At my past work the QA team's size was about 30-50 people. However, the QAs were distributed to development teams. So we averaged about 2 QAs per 3-4 developers. On average the ratio was 1 QA per 2 developers.
The QAs were mostly manual (~99%). They did prove to be a sufficient bottleneck (although they hated being called that). We had a separate "automation team" that provided automated testing for the "entire company" based on the most critical features of the product.
So, to answer your question: I'd start by identifying how much of a bottleneck is QA (if at all)? That should inform you about the QA size more effectively (irrespective of whether they are manual or automated).
For example, since QA was manual on our teams, the dev capacity of work was 2x that of QA. However, the QA work in theory was almost 1:1 with respect to "amount of time/effort to do the job". It's possible we could've done better with 1:1 dev:QA ratio, but budget wouldn't allow it. The communication overhead too would've been too much. However, we never tested this hypothesis. I'm not sure if there are any studies on this, but empirically this is what we found.

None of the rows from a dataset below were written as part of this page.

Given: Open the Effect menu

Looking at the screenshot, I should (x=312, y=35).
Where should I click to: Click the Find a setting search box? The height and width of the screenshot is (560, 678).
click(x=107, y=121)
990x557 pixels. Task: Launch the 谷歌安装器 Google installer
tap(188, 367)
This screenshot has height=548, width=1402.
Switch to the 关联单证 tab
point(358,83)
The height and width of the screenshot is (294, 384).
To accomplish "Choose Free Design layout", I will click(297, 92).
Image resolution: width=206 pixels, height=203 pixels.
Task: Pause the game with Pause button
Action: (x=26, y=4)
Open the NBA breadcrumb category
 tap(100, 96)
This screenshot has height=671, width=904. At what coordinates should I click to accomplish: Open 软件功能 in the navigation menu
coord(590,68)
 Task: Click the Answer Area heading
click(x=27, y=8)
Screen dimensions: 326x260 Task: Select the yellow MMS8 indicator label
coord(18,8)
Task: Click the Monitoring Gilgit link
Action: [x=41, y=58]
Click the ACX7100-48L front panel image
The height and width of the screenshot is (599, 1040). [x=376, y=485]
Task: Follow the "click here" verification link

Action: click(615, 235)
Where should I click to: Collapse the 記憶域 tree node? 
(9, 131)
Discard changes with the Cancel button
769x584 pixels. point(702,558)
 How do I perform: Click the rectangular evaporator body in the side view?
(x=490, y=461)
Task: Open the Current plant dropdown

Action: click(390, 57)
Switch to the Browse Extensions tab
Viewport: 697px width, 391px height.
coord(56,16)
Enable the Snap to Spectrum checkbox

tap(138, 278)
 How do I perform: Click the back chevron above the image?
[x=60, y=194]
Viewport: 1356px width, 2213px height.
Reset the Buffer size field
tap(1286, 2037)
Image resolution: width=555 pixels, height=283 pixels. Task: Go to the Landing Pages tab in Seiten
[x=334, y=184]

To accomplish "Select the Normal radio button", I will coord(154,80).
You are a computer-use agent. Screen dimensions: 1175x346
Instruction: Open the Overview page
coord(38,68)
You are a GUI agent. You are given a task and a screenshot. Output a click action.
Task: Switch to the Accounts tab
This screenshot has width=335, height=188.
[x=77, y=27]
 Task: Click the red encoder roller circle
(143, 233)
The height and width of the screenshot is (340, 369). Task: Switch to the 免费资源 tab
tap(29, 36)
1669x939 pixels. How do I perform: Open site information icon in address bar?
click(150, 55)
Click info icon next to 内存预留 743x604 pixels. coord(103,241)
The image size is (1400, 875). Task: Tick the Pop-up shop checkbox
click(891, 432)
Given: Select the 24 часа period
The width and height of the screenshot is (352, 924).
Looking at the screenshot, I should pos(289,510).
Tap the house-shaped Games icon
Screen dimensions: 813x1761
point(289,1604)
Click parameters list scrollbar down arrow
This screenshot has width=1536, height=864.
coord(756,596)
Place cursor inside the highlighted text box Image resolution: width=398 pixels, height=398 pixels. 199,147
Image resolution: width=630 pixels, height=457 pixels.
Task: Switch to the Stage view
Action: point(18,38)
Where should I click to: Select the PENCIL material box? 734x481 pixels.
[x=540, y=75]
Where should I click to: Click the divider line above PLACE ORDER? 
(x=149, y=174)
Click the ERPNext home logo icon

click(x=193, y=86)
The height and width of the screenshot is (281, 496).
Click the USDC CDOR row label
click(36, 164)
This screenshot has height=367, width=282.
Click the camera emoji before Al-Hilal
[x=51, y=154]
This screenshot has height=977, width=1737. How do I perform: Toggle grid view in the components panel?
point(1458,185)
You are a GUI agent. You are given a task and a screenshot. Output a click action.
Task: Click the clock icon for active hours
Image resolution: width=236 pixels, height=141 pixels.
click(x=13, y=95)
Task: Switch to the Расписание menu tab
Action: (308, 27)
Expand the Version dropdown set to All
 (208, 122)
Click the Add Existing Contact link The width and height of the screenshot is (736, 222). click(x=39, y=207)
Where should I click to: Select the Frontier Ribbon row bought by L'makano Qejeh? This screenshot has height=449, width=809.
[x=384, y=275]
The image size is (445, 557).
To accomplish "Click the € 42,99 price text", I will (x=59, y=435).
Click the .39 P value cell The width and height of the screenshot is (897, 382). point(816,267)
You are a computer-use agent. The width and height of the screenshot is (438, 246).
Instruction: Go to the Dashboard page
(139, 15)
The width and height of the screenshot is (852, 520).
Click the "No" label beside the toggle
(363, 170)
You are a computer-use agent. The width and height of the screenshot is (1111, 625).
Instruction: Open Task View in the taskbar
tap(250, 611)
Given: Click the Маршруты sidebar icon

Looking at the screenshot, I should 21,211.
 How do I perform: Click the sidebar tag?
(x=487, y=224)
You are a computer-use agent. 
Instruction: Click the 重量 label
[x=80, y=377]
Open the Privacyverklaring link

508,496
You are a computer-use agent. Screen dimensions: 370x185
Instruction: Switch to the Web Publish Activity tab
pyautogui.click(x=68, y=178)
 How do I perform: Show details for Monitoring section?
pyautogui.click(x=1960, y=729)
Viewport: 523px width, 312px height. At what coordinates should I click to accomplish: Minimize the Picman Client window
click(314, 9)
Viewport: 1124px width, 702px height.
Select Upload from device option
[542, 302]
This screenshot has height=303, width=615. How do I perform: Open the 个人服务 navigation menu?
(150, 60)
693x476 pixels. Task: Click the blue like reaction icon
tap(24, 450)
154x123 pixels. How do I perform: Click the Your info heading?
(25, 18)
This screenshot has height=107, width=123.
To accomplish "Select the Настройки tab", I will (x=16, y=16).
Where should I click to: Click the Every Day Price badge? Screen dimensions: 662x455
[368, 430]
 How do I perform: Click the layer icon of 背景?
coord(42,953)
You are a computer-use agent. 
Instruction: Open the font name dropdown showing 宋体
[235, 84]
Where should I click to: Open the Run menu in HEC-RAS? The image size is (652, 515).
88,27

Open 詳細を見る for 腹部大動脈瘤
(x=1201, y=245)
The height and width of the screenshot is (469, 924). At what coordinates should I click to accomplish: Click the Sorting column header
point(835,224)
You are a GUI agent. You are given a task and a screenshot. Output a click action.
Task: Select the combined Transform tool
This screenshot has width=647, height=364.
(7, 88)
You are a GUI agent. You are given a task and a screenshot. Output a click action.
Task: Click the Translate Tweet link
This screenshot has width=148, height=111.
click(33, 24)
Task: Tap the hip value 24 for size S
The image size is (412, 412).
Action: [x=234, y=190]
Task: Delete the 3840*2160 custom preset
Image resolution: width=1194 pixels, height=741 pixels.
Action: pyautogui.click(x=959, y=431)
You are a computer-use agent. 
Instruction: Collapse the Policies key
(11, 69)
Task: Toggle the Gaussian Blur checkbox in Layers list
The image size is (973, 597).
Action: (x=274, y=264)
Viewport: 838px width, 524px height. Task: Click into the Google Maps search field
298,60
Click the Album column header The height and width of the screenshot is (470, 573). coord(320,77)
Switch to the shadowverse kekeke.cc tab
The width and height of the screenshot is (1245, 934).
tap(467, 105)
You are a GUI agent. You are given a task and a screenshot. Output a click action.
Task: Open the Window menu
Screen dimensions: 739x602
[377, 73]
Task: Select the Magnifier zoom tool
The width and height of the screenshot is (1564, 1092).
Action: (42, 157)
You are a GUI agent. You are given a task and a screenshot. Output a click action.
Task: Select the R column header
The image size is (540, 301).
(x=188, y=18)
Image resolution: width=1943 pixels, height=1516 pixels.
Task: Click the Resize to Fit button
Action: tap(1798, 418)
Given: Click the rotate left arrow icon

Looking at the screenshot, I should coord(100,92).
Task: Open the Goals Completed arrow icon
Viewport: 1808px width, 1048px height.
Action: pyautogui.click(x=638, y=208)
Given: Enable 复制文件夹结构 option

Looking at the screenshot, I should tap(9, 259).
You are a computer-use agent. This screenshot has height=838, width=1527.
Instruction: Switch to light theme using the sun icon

I'd strongly suggest finding out the QA pace of work - how long does work take to go into the QA team and out of it. Using that info and comparing against feature delivery efficiency, you could have a good judgment on the potential size of the QA team. You may have to experiment if you don't have the budget - e.g., get some devs to be QAs for a bit or have the QA managers to chime in to increase the resource pool, hire contractors etc., or just get creative!